§ Deine Aufgaben
A: Welche Kopfhörer sollen laut dem Beitrag mit einer neuen Soundkarte richtig ausgereizt werden?
B: Schreib aus dem Beitrag den Text zwischen „## Dippchen (23.“ und „AVR irgendwie besser/anders/schöner.“ ab, beide Stellen eingeschlossen.

§ Beitrag

##########

# Soundkarte zum Zocken (Extern?!)



## Dippchen (23. September 2018)

Hallo

Wie auch in einem anderen Beitrag von mir habe ich bereits erwähnt, das man sehr viel liest wenn man sich etwas neues anschaffen will für den PC. Und das man für sein Geld eben das beste rausholen möchte.
Schlauer aus den vielen Beiträgen uns Tests bin ich leider nicht geworden, eher im Gegenteil: 

Person A sagt, Soundkarte X ist die beste. Person B sagt, Soundkarte X ist die schlechteste... 

Dann heisst es: Kauf dir eine Soundkarte wo man Surround einstellen kann, ist besser für Ortung in spielen! Dann heisst es woanders wieder: Für Ortung reicht Stereo und ist besser.

Nun möchte ich mir gerne eine Soundkarte kaufen um meine DT990 250 Ohm richtig ausreizen zu können, die momentan direkt Onboard sind. Sie klingen an meinem AVR irgendwie besser/anders/schöner. 

Nutzen werde ich sie hauptsächlich zum spielen. Gespielt werden meist PUBG, Battlefield uvm.

##########

§ Bereitgestellte Daten
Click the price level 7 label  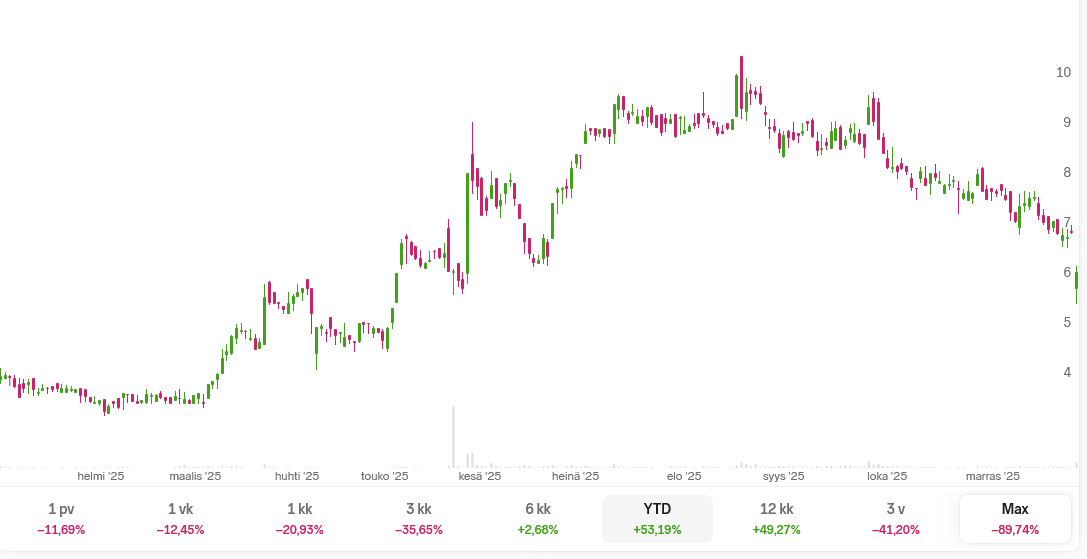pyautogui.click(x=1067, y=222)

##########

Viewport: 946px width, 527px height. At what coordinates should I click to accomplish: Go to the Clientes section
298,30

##########

§ Lösungen nacheinander
A: Die DT990 mit 250 Ohm.

B:
## Dippchen (23. September 2018)

Hallo

Wie auch in einem anderen Beitrag von mir habe ich bereits erwähnt, das man sehr viel liest wenn man sich etwas neues anschaffen will für den PC. Und das man für sein Geld eben das beste rausholen möchte.
Schlauer aus den vielen Beiträgen uns Tests bin ich leider nicht geworden, eher im Gegenteil: 

Person A sagt, Soundkarte X ist die beste. Person B sagt, Soundkarte X ist die schlechteste... 

Dann heisst es: Kauf dir eine Soundkarte wo man Surround einstellen kann, ist besser für Ortung in spielen! Dann heisst es woanders wieder: Für Ortung reicht Stereo und ist besser.

Nun möchte ich mir gerne eine Soundkarte kaufen um meine DT990 250 Ohm richtig ausreizen zu können, die momentan direkt Onboard sind. Sie klingen an meinem AVR irgendwie besser/anders/schöner.